▶ **WORK REQUEST 1**:
Answer the following using the reflection on subcutaneous heparin injection.
(a) Which reflection model does the paper use?
(b) On what part of the body was the heparin injected?
(c) How many drug rights of drug administration does the writer mention using?
▶ **WORK REQUEST 2**: Retype the reflection on subcutaneous heparin injection exactly, from the words "I was confident" down to the words "the procedure optimally.".

▶ **SOURCE TEXT**:
┄┄┄┄┄┄┄┄┄┄

Name of student

  • Category:
    Nursing
  • Document type:
    Coursework
  • Level:
    Undergraduate
  • Page:
    1
  • Words:
    622

3REFLECTION ON SUBCUTANEOUS INJECTION OF HEPARIN

Reflection on Subcutaneous Injection of Heparin

This paper provides a reflection on simulation procedure on the administration of subcutaneous heparin using the Gibbs reflection model. In the stimulation process, I was the practice nurse while my friend was the assistant nurse. The procedure commenced by providing a brief description of the intended procedure to the assistant nurse followed by washing hands. After that, I introduced myself to the patient, communicated my intention and sought consent to proceed. After gaining the consent from the patient, I went ahead to confirm the patient details by asking the patient his name and asking the assistant nurse to confirm them from the treatment sheet. The information sought included the home address, date of birth and name. Together with the assistant nurse, we confirmed the dosage and the route of administration. After that, I gloved, identified and exposed the injection site, and swabbed the injection site with a spirit swab. After cleaning the injection site, I diluted heparin with dilute water and injected the drug subcutaneously on the upper outer quadrant of the thigh. Concurrently, I advised the patient to relax and take a deep breath. After injection, I cleared the medication trolley and documented the time of medication.

I was confident that I will be able to perform the effectively, however; I was anxious and cautious on the selection of the injection site. Despite the nervousness, I felt delighted for the ability to utilize all the six drug rights of drug administration and injecting heparin subcutaneously. On completion of the procedure, I believed that I had performed the procedure optimally.

┄┄┄┄┄┄┄┄┄┄

▶ **RECORDS**:
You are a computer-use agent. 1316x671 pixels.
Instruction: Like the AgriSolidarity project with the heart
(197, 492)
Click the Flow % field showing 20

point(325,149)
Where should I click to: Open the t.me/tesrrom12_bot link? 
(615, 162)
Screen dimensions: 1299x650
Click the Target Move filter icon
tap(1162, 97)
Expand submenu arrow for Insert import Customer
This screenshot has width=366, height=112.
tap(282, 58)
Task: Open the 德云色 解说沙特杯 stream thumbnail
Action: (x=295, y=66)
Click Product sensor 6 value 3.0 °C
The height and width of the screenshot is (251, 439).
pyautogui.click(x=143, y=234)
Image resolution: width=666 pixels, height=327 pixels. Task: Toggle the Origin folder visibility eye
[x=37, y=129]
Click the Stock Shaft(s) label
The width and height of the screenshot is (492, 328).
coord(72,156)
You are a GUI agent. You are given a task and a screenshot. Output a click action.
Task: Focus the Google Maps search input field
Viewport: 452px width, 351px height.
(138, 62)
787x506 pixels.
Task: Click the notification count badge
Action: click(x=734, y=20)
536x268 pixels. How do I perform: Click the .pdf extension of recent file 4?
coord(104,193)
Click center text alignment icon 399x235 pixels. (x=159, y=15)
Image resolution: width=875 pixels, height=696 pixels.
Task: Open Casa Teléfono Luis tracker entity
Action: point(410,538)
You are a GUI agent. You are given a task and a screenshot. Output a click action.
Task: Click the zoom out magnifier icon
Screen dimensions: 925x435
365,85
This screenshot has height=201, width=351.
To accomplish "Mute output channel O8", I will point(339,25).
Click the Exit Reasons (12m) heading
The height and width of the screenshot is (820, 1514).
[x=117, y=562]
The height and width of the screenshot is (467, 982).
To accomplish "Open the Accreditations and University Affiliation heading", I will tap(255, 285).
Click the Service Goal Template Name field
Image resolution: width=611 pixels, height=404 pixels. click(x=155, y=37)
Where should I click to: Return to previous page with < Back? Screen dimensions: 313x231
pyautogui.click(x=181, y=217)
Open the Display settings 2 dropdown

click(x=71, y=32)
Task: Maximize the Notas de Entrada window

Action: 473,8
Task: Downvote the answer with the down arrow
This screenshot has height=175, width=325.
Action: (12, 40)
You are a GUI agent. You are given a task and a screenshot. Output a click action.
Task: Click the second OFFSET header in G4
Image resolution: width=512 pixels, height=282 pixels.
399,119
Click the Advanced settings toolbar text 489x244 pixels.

┄┄┄┄┄┄┄┄┄┄

▶ **WRITTEN REPLY 1**:
(a) The Gibbs reflection model.
(b) The upper outer quadrant of the thigh.
(c) Six.

▶ **WRITTEN REPLY 2**:
I was confident that I will be able to perform the effectively, however; I was anxious and cautious on the selection of the injection site. Despite the nervousness, I felt delighted for the ability to utilize all the six drug rights of drug administration and injecting heparin subcutaneously. On completion of the procedure, I believed that I had performed the procedure optimally.